BEGIN

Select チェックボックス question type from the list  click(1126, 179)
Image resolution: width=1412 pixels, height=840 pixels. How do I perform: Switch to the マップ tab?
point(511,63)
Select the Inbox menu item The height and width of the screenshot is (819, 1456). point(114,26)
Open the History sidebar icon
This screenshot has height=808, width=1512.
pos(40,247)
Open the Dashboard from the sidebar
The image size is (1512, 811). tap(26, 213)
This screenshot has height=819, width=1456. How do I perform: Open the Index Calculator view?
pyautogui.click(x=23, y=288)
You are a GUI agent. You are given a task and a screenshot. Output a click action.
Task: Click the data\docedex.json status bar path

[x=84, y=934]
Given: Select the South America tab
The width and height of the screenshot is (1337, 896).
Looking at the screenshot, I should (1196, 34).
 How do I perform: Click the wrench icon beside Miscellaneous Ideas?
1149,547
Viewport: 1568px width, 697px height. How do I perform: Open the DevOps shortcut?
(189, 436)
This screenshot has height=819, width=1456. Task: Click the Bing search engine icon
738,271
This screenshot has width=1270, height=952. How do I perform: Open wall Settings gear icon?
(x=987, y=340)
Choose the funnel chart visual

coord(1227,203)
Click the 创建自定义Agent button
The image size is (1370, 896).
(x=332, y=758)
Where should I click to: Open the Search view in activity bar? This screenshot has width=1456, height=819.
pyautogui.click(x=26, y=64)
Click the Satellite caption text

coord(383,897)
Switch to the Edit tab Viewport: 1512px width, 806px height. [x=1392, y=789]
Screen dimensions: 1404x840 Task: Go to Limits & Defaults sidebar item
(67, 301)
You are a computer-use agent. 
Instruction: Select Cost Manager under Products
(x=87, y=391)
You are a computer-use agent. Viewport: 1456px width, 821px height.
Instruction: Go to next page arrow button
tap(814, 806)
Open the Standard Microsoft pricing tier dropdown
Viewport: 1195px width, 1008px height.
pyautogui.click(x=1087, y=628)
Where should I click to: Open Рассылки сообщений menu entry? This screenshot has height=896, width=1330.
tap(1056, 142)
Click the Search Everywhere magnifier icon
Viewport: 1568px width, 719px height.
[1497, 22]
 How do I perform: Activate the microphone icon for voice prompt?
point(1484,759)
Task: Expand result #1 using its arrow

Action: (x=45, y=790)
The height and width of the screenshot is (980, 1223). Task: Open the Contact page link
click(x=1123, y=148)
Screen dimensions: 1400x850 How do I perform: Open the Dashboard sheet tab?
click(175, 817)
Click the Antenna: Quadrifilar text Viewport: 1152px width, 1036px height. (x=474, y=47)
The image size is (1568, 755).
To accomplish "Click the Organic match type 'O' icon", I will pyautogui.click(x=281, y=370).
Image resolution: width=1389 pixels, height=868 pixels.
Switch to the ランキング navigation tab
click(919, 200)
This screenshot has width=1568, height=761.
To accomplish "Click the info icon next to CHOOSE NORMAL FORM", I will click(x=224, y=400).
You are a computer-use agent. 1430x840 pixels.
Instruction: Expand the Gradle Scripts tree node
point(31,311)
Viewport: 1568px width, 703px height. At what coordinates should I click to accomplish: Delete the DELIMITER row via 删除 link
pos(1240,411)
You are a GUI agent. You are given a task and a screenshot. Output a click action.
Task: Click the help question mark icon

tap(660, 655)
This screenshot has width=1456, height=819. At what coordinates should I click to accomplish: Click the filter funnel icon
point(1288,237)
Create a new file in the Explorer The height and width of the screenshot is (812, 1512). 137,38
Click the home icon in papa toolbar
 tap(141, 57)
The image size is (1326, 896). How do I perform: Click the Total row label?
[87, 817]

END

• EXERCISE DIRECTIONS: Give the records again, exactly as they appear.

• RESPONSE:
Select チェックボックス question type from the list  click(1126, 179)
Image resolution: width=1412 pixels, height=840 pixels. How do I perform: Switch to the マップ tab?
point(511,63)
Select the Inbox menu item The height and width of the screenshot is (819, 1456). point(114,26)
Open the History sidebar icon
This screenshot has height=808, width=1512.
pos(40,247)
Open the Dashboard from the sidebar
The image size is (1512, 811). tap(26, 213)
This screenshot has height=819, width=1456. How do I perform: Open the Index Calculator view?
pyautogui.click(x=23, y=288)
You are a GUI agent. You are given a task and a screenshot. Output a click action.
Task: Click the data\docedex.json status bar path

[x=84, y=934]
Given: Select the South America tab
The width and height of the screenshot is (1337, 896).
Looking at the screenshot, I should (1196, 34).
 How do I perform: Click the wrench icon beside Miscellaneous Ideas?
1149,547
Viewport: 1568px width, 697px height. How do I perform: Open the DevOps shortcut?
(189, 436)
This screenshot has height=819, width=1456. Task: Click the Bing search engine icon
738,271
This screenshot has width=1270, height=952. How do I perform: Open wall Settings gear icon?
(x=987, y=340)
Choose the funnel chart visual

coord(1227,203)
Click the 创建自定义Agent button
The image size is (1370, 896).
(x=332, y=758)
Where should I click to: Open the Search view in activity bar? This screenshot has width=1456, height=819.
pyautogui.click(x=26, y=64)
Click the Satellite caption text

coord(383,897)
Switch to the Edit tab Viewport: 1512px width, 806px height. [x=1392, y=789]
Screen dimensions: 1404x840 Task: Go to Limits & Defaults sidebar item
(67, 301)
You are a computer-use agent. 
Instruction: Select Cost Manager under Products
(x=87, y=391)
You are a computer-use agent. Viewport: 1456px width, 821px height.
Instruction: Go to next page arrow button
tap(814, 806)
Open the Standard Microsoft pricing tier dropdown
Viewport: 1195px width, 1008px height.
pyautogui.click(x=1087, y=628)
Where should I click to: Open Рассылки сообщений menu entry? This screenshot has height=896, width=1330.
tap(1056, 142)
Click the Search Everywhere magnifier icon
Viewport: 1568px width, 719px height.
[1497, 22]
 How do I perform: Activate the microphone icon for voice prompt?
point(1484,759)
Task: Expand result #1 using its arrow

Action: (x=45, y=790)
The height and width of the screenshot is (980, 1223). Task: Open the Contact page link
click(x=1123, y=148)
Screen dimensions: 1400x850 How do I perform: Open the Dashboard sheet tab?
click(175, 817)
Click the Antenna: Quadrifilar text Viewport: 1152px width, 1036px height. (x=474, y=47)
The image size is (1568, 755).
To accomplish "Click the Organic match type 'O' icon", I will pyautogui.click(x=281, y=370).
Image resolution: width=1389 pixels, height=868 pixels.
Switch to the ランキング navigation tab
click(919, 200)
This screenshot has width=1568, height=761.
To accomplish "Click the info icon next to CHOOSE NORMAL FORM", I will click(x=224, y=400).
You are a computer-use agent. 1430x840 pixels.
Instruction: Expand the Gradle Scripts tree node
point(31,311)
Viewport: 1568px width, 703px height. At what coordinates should I click to accomplish: Delete the DELIMITER row via 删除 link
pos(1240,411)
You are a GUI agent. You are given a task and a screenshot. Output a click action.
Task: Click the help question mark icon

tap(660, 655)
This screenshot has width=1456, height=819. At what coordinates should I click to accomplish: Click the filter funnel icon
point(1288,237)
Create a new file in the Explorer The height and width of the screenshot is (812, 1512). 137,38
Click the home icon in papa toolbar
 tap(141, 57)
The image size is (1326, 896). How do I perform: Click the Total row label?
[87, 817]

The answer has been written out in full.